### Excerpted data ###

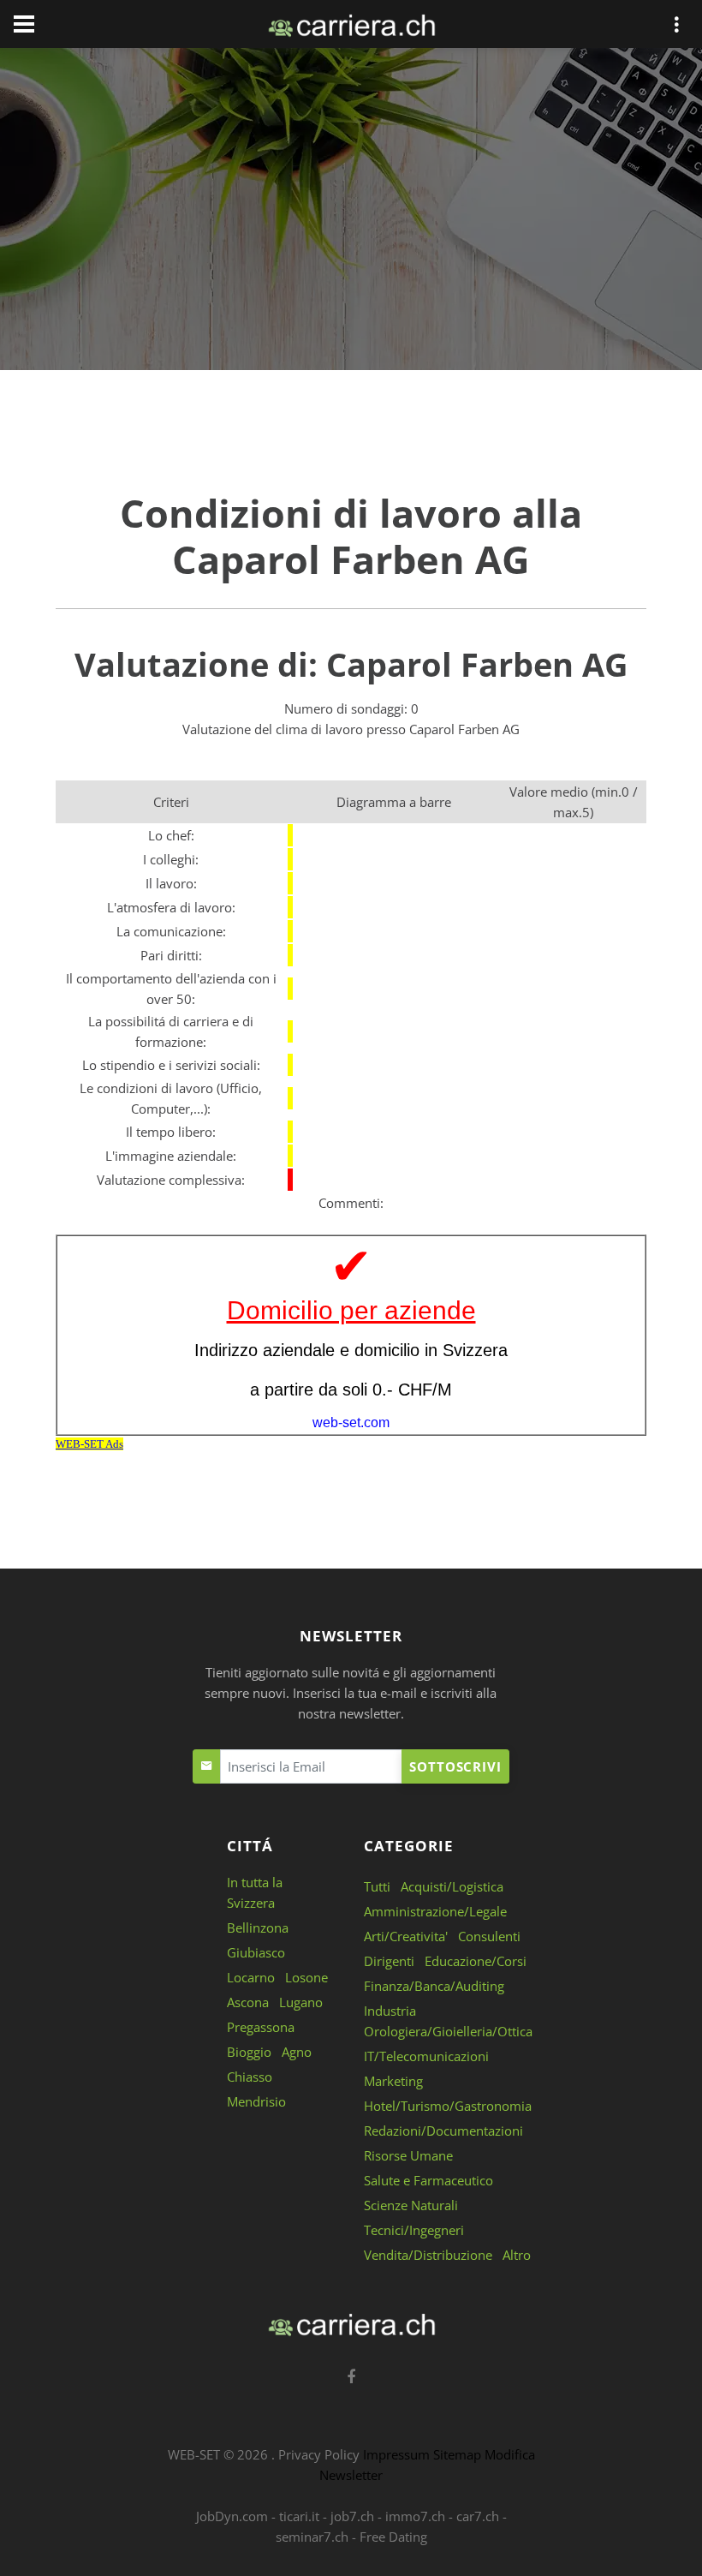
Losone (306, 1977)
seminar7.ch (312, 2536)
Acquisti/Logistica (452, 1886)
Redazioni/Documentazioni (443, 2130)
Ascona (248, 2002)
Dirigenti (389, 1960)
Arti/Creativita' (406, 1936)
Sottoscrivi (455, 1766)
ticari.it (299, 2516)
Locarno (251, 1977)
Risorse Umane (408, 2155)
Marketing (393, 2080)
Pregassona (260, 2026)
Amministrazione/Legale (435, 1911)
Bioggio (249, 2051)
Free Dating (393, 2536)
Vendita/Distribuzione (428, 2254)
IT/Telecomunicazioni (426, 2056)
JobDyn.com (232, 2516)
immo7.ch (415, 2516)
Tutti (377, 1886)
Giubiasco (256, 1952)
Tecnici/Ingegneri (414, 2229)
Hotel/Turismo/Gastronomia (448, 2105)
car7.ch (477, 2516)
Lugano (301, 2002)
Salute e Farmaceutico (428, 2180)
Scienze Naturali (411, 2205)
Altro (517, 2254)
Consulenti (489, 1936)
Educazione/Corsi (475, 1960)
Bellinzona (258, 1927)
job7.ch (352, 2516)
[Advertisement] (351, 212)
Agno (297, 2051)
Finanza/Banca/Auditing (434, 1985)
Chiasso (249, 2076)
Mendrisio (256, 2101)
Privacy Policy (319, 2454)
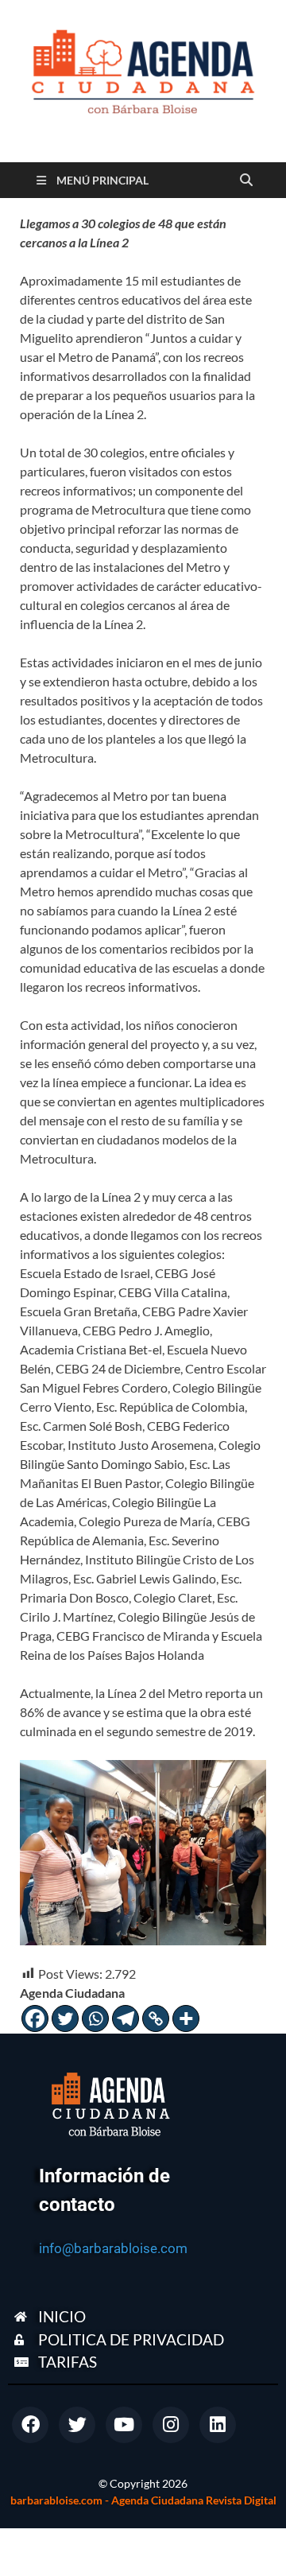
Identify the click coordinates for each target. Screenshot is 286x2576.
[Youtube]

###

Restate the lines above from the one containing "Scienze Naturali (411, 2205)" through the one containing "Identify the click", inclusive, exactly and without pictures.

Scienze Naturali (411, 2205)
Altro (517, 2254)
Consulenti (489, 1936)
Educazione/Corsi (475, 1960)
Bellinzona (258, 1927)
job7.ch (352, 2516)
[Advertisement] (351, 212)
Agno (297, 2051)
Finanza/Banca/Auditing (434, 1985)
Chiasso (249, 2076)
Mendrisio (256, 2101)
Privacy Policy (319, 2454)
Identify the click coordinates for each target. Screenshot is 286x2576.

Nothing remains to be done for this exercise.